Fun and easy R graphs with images

Code for fun

I feel passionately that anyone can learn some coding but many feel they lack natural aptitude for it.
One of the things I always try to stress to those I am teaching is that it matters very much less what you do than that do you it. It doesn’t matter how small and trivial the result of the code is, or even how much of it you wrote yourself. Any work you do with code at all, will build your confidence, experience and skills.

I recently wrote this post which included this R-generated plot:

a normal distribution with a common gull as a marker and sky as the background

Now I’m going to show you how to plot some data using one image as a marker and a different one for the back ground!

I will assume you have Rstudio installed and have at least a little experience with it but I’m aiming to make this do-able for beginners.

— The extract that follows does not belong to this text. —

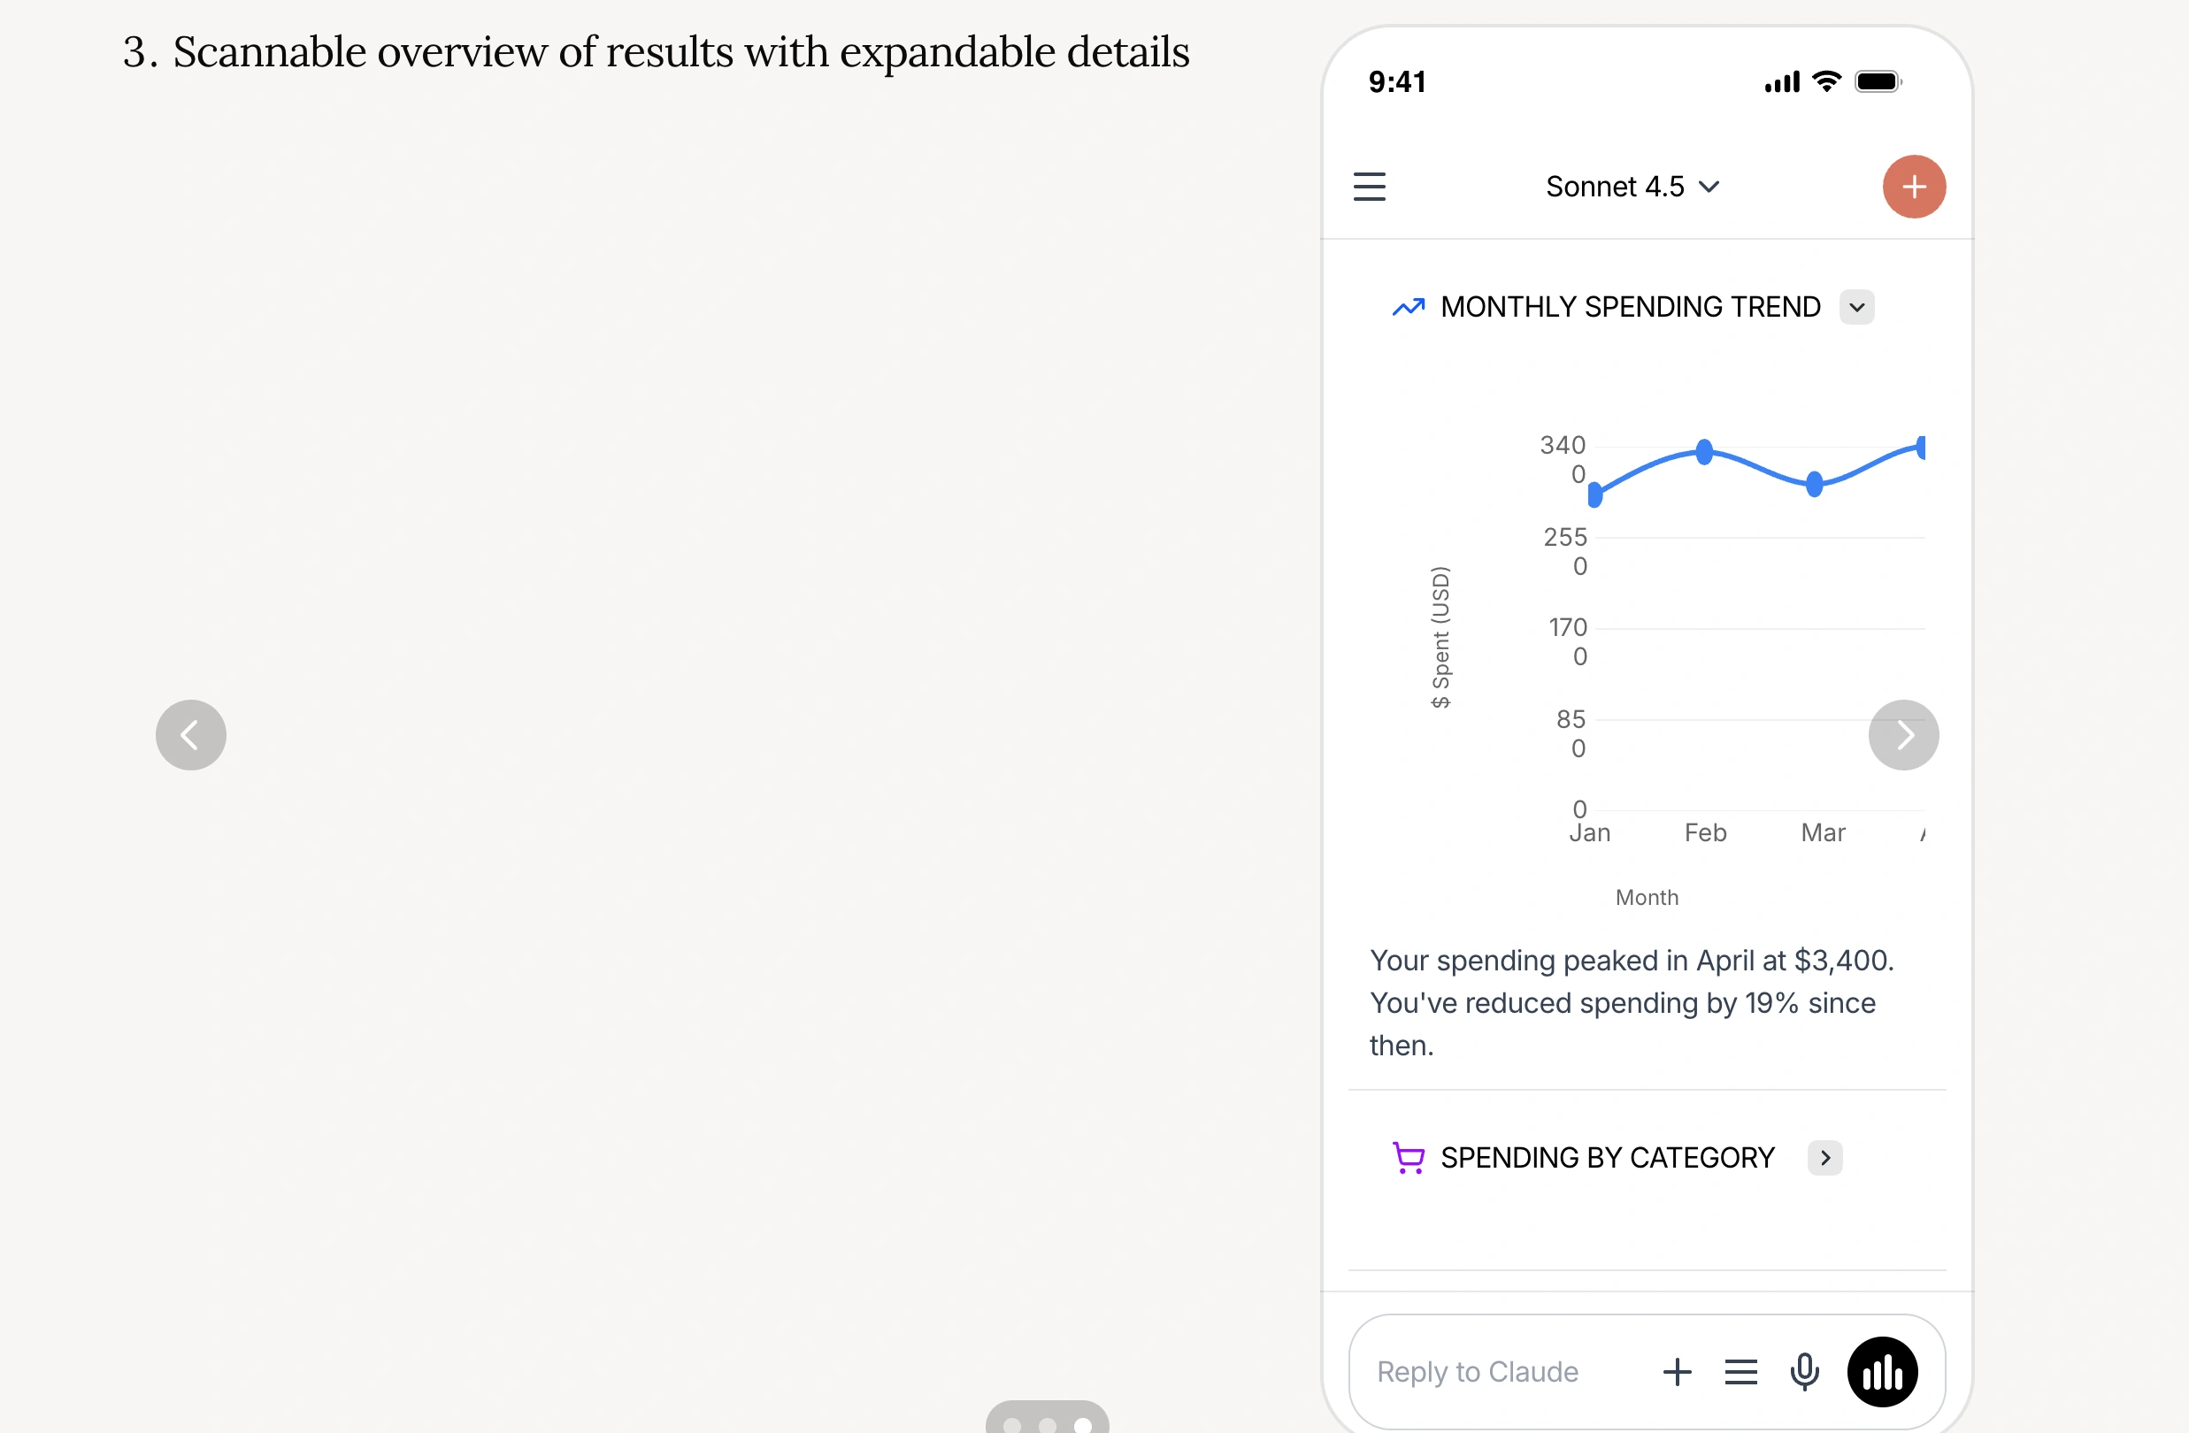2189x1433 pixels.
Task: Open the hamburger sidebar menu
Action: pos(1369,187)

I’ll also be using ggplot2 rather than base R.

1. Preparing

The first thing you want to do is make a folder on your computer in which the code you write and your images will live. Now you need some images.
I’m going to this as my background
some honeycomb

and this as my marker
a flying bee

You can use the same ones or use choose your own favourite images – try googling “public domain images”. You don’t want very high resolution images for the sake of speed but otherwise the size doesn’t matter.

The important thing is to save the images in to the folder you just created.

2. Getting started in RStudio

Start RStudio and set your working directory to the folder you created:
Setting your working directory

Now start a new script file:
starting a new script file

and save it as funplot.R or similar.

There are several packages you will need. If your images files are png like mine: ggplot2, png, grid, ggimage.
If your images files are jpeg: ggplot2, jpeg, grid, ggimage.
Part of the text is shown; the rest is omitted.